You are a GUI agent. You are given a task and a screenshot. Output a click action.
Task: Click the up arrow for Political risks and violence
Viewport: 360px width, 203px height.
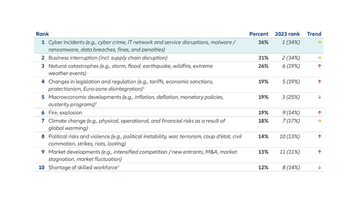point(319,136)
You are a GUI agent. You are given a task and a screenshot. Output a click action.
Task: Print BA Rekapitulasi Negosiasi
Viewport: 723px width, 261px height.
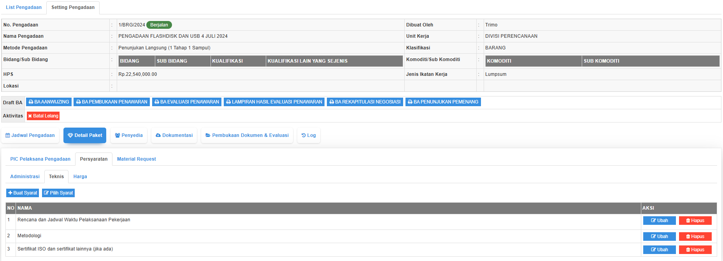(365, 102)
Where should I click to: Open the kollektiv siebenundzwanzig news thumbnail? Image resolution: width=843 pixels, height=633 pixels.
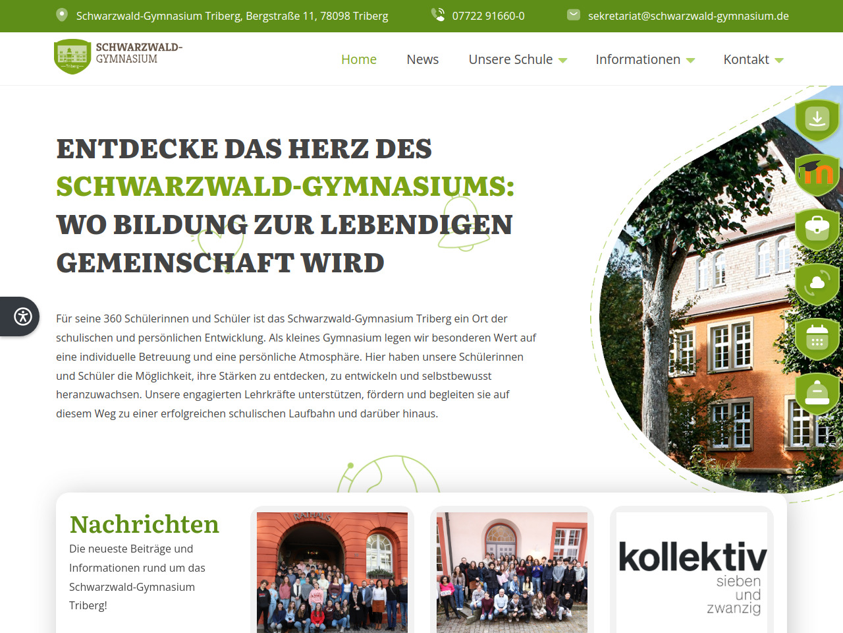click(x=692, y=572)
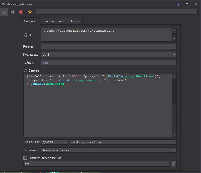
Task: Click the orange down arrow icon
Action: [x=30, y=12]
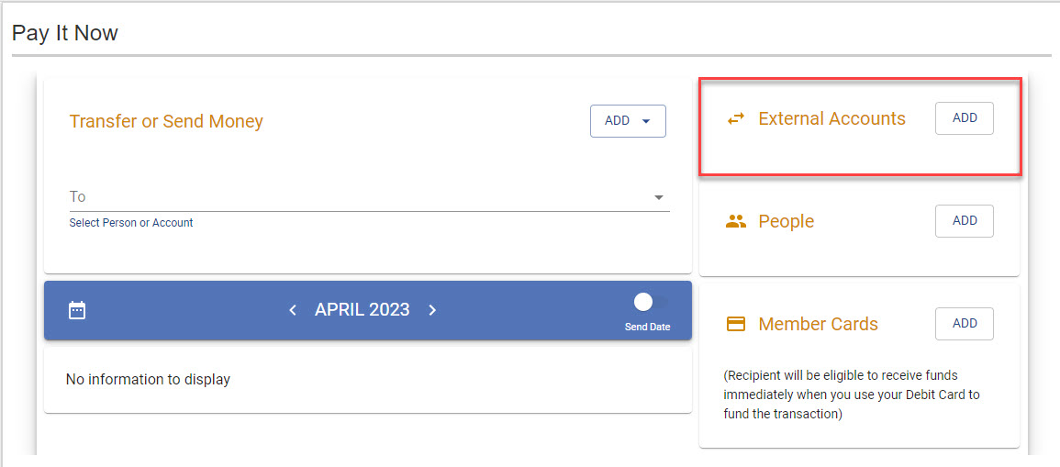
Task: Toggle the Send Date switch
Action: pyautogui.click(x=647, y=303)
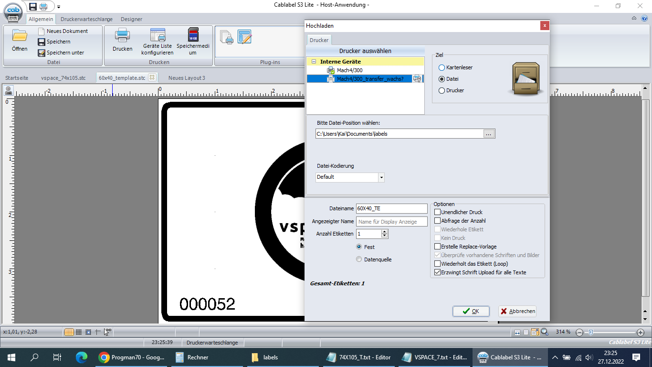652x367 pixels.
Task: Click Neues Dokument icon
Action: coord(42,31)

====

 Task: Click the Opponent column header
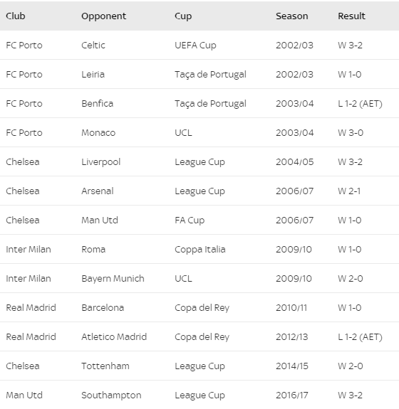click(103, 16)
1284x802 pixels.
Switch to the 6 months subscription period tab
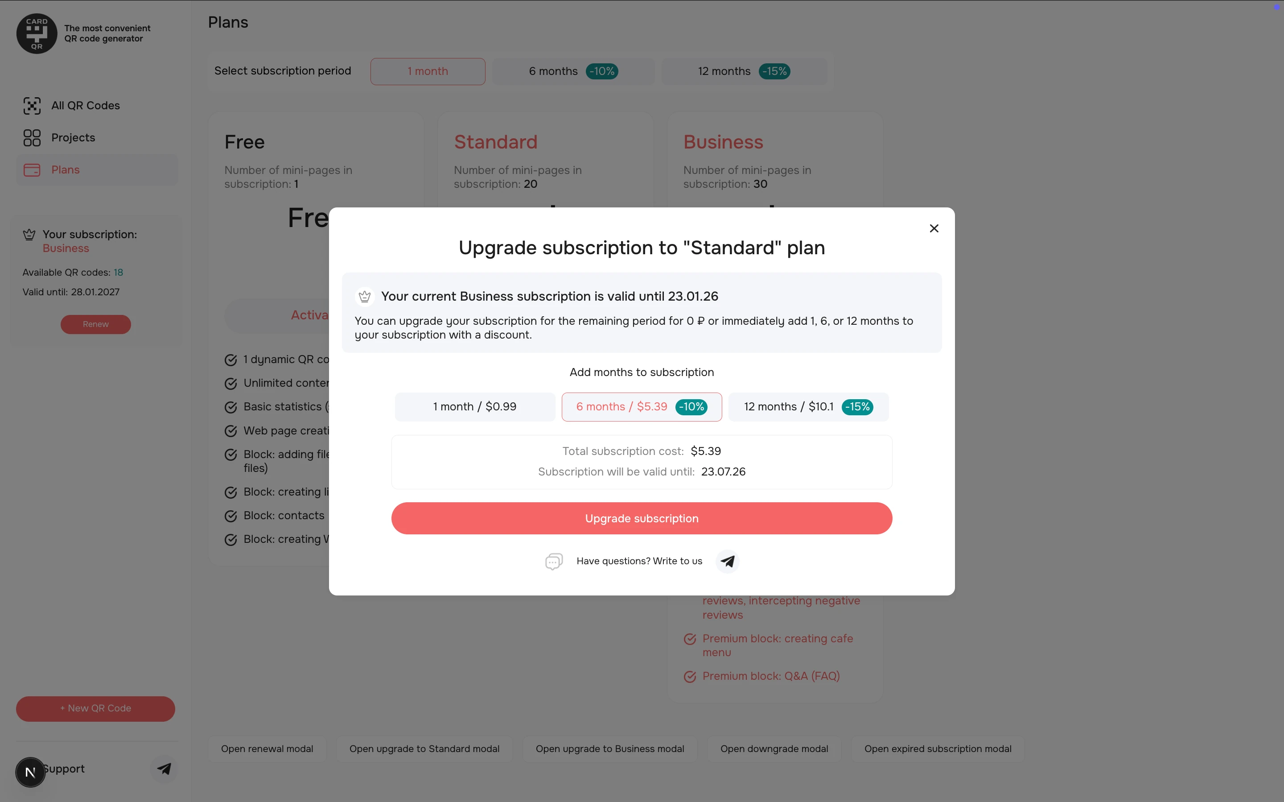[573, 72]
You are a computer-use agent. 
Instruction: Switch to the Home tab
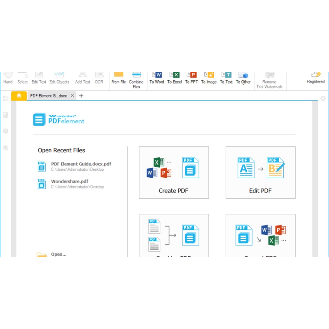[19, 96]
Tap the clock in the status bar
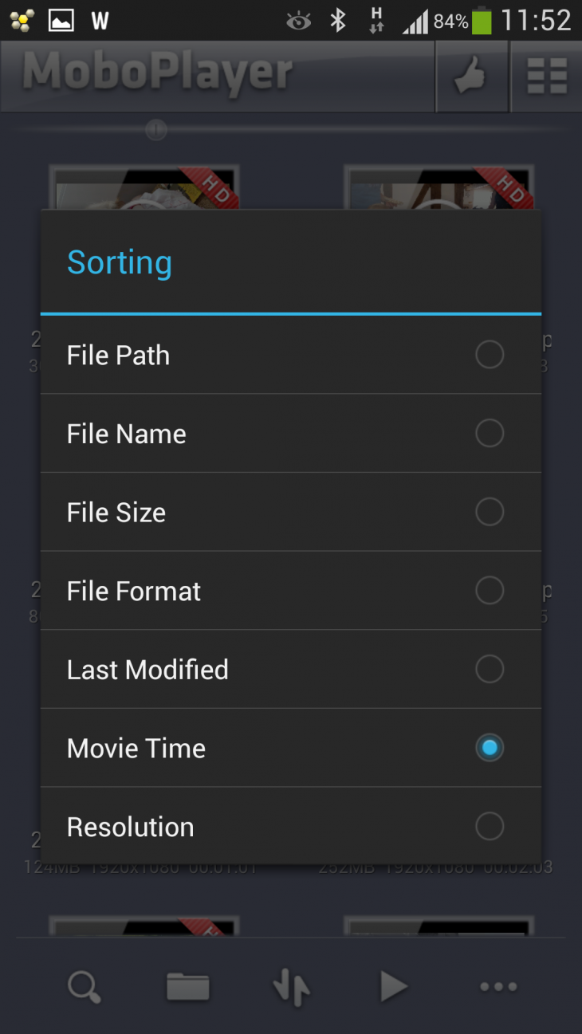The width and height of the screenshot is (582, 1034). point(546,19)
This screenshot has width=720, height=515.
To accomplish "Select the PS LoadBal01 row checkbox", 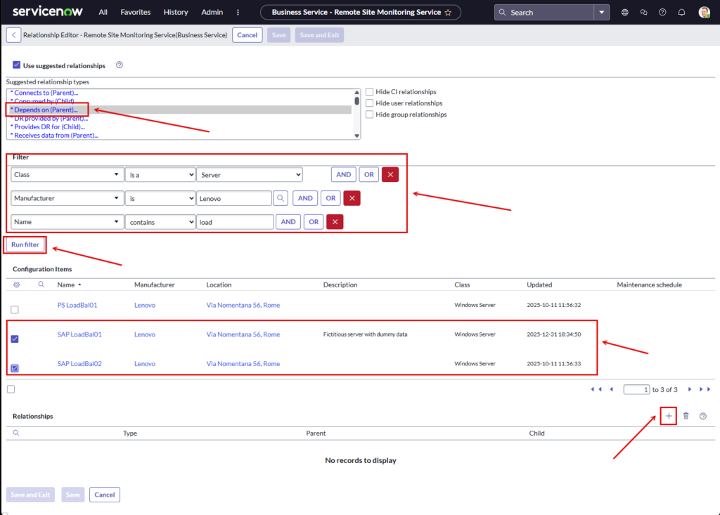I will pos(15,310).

====

In the listing above, find the line containing "You are a computer-use agent." and the line containing "This screenshot has width=720, height=515.", then return both of them and every line between, exactly, without pictures.

You are a computer-use agent. 
Instruction: Switch to the Home tab
[19, 96]
Tap the clock in the status bar
The width and height of the screenshot is (582, 1034). point(546,19)
This screenshot has width=720, height=515.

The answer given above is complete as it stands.